What types of legal disputes arise over patents?
There are several types of disputes that relate to and arise over patents.
First, if someone infringes an inventor’s patent, which can occur in several ways, the inventor may initiate a lawsuit against the infringing person.
Second, a dispute may arise between two different inventors over the issue of patent priority, which essentially means the inventors are both seeking a patent on the same invention. When this type of dispute gets to the point that the parties seek legal relief, it is known as an “interference proceeding” and takes place before the Patent and Trademark Office’s Board of Patent Appeals and Interferences.
Third, someone can file a “declaratory judgment” lawsuit against an inventor. Here, the person who filed the lawsuit is worried that he may one day be sued by the inventor for patent infringement and he is essentially getting a head start by filing this lawsuit and asking the court to declare that he is not infringing (or, alternatively, to declare that the inventor’s patent is invalid).

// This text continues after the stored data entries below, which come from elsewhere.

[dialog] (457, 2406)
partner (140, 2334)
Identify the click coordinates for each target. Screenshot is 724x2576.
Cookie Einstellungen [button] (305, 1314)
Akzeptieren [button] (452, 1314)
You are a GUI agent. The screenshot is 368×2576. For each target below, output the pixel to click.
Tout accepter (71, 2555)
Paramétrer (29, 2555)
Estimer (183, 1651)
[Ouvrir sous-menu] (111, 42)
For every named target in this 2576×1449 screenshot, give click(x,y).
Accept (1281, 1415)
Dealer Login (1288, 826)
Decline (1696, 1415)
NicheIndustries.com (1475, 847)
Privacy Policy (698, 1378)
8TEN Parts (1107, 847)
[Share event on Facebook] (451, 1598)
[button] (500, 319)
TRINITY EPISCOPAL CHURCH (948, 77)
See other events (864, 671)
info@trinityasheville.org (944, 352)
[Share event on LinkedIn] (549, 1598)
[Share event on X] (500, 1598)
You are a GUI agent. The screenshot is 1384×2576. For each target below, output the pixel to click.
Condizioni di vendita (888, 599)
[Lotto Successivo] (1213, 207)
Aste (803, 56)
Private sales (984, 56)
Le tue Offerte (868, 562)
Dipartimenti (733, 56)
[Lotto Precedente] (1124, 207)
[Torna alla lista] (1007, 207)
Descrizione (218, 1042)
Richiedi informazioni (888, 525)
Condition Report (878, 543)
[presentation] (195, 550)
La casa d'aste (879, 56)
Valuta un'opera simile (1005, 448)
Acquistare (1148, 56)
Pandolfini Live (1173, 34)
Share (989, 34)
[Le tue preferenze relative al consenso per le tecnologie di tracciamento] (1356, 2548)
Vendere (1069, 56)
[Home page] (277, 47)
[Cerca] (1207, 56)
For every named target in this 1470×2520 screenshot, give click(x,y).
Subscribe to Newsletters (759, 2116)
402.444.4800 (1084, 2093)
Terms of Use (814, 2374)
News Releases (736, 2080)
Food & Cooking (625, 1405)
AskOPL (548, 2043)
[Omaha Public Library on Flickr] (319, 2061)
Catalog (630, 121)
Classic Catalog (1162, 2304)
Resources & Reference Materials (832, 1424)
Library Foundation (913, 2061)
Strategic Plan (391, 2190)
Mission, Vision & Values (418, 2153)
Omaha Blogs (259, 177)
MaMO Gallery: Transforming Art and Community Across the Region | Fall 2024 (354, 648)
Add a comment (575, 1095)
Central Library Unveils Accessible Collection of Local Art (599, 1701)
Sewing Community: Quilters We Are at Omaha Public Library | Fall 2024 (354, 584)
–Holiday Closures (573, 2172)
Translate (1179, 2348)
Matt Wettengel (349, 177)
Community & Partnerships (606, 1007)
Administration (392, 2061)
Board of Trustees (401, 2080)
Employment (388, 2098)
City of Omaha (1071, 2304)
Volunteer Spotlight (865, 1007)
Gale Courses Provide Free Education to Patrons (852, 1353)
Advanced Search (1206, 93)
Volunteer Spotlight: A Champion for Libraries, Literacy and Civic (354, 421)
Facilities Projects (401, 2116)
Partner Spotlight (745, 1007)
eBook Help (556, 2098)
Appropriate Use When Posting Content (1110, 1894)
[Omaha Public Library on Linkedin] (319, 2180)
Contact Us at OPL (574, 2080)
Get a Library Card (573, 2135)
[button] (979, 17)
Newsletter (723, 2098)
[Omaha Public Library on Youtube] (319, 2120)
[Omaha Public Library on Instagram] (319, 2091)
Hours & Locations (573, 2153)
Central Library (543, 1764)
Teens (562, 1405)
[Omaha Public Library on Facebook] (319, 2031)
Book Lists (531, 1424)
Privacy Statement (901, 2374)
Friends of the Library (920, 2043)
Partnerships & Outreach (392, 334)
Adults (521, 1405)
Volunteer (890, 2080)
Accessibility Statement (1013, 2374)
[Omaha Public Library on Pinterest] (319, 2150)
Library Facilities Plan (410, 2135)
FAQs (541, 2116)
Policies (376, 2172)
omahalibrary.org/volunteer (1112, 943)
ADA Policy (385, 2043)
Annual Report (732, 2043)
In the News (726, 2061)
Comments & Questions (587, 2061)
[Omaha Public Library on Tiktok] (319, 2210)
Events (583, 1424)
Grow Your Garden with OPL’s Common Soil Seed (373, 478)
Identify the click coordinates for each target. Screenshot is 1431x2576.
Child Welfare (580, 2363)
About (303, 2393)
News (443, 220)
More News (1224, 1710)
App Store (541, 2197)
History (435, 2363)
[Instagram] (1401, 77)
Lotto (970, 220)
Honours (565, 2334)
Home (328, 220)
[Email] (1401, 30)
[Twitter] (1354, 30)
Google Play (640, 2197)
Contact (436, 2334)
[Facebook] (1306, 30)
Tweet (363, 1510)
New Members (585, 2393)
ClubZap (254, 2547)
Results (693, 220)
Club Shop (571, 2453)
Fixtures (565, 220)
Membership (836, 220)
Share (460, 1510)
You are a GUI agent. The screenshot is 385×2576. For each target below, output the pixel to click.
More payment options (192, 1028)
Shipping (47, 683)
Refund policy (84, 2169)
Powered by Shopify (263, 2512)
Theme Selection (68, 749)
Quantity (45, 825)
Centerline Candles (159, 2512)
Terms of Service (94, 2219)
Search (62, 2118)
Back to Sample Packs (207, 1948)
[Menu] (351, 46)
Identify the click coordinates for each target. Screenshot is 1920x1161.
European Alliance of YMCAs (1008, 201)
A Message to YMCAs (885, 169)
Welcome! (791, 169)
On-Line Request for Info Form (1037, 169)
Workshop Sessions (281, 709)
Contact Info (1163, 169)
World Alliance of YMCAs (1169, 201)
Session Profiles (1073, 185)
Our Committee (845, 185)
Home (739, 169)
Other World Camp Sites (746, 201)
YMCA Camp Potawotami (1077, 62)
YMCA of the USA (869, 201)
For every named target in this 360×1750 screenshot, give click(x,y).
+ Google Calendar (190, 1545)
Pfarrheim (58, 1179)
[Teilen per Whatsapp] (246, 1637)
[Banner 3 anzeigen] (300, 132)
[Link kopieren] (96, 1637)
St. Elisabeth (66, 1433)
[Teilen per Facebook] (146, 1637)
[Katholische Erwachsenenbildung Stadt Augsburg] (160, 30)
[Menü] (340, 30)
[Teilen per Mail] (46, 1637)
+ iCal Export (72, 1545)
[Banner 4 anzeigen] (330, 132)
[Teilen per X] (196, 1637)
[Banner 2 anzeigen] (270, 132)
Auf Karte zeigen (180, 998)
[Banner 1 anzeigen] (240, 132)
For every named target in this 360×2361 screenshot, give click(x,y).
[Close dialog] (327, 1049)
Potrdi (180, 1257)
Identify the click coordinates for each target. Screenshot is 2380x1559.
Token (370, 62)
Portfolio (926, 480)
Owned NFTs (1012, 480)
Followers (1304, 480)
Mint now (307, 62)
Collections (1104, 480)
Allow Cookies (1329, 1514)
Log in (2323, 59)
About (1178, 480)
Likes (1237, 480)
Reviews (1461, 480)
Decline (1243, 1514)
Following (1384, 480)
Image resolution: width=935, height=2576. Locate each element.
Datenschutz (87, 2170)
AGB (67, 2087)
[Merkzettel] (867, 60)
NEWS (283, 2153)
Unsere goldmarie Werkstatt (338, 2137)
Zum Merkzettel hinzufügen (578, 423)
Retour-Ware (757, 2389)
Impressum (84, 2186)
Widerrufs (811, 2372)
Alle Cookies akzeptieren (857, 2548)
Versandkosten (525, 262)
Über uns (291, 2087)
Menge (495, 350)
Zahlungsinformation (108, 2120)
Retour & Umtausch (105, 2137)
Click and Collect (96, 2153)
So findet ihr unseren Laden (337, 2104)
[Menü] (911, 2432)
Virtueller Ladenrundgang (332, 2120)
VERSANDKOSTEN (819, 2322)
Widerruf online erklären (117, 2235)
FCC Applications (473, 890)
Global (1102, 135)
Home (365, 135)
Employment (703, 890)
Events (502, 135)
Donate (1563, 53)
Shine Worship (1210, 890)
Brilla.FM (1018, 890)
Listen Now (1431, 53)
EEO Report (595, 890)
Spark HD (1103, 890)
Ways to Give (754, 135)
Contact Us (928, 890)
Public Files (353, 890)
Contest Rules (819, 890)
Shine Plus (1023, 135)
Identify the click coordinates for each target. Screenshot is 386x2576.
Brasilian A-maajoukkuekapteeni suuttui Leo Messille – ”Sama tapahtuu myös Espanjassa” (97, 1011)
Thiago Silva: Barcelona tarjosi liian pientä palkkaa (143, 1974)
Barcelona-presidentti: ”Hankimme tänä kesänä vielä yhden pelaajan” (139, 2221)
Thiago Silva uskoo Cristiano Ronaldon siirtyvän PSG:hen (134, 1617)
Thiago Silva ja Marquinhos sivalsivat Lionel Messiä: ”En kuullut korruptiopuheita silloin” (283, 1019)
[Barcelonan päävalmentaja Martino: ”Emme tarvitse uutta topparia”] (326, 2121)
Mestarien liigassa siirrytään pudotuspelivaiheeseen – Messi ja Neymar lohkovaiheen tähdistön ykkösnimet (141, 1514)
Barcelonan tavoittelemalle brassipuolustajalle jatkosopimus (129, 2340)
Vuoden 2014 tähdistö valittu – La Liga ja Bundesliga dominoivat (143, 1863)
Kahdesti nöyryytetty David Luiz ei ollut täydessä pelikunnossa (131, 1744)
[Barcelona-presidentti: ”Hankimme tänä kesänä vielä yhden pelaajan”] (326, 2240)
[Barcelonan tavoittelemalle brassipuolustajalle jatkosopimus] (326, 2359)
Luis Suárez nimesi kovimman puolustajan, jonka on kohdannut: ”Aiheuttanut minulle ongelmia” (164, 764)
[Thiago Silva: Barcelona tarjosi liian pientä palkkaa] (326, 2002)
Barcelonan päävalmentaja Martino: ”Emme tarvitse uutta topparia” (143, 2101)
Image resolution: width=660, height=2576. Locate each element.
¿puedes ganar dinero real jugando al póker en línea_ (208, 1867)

Finally, someone who owns a patent may start an action referred to as an ITC Action. Here, the patent owner is asking the International Trade Commission to prevent someone from importing a foreign product into the United States, because that product is being made by a process protected by the patent owner’s patent. For example, if you own the patent on how to put a widget together, but you do not own a patent for the actual widget itself, I might try to get around your patent by having the widgets put together in China and then imported into the country - if I did this, you could initiate an ITC action to have the ITC prevent me from bringing my widgets into the U.S.